» What you should do
Reproduce the material that follows, line for line, without changing anything.

» Data lines
* Start *

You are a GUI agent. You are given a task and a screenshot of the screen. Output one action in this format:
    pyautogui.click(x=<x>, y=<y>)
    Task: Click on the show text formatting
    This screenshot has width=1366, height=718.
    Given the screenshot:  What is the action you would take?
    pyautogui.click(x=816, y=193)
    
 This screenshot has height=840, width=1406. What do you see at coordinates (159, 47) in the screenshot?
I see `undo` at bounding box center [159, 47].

* End *

» Reply to the task
You are a GUI agent. You are given a task and a screenshot of the screen. Output one action in this format:
    pyautogui.click(x=<x>, y=<y>)
    Task: Click on the show text formatting
    This screenshot has width=1366, height=718.
    Given the screenshot:  What is the action you would take?
    pyautogui.click(x=816, y=193)
    
 This screenshot has height=840, width=1406. What do you see at coordinates (159, 47) in the screenshot?
I see `undo` at bounding box center [159, 47].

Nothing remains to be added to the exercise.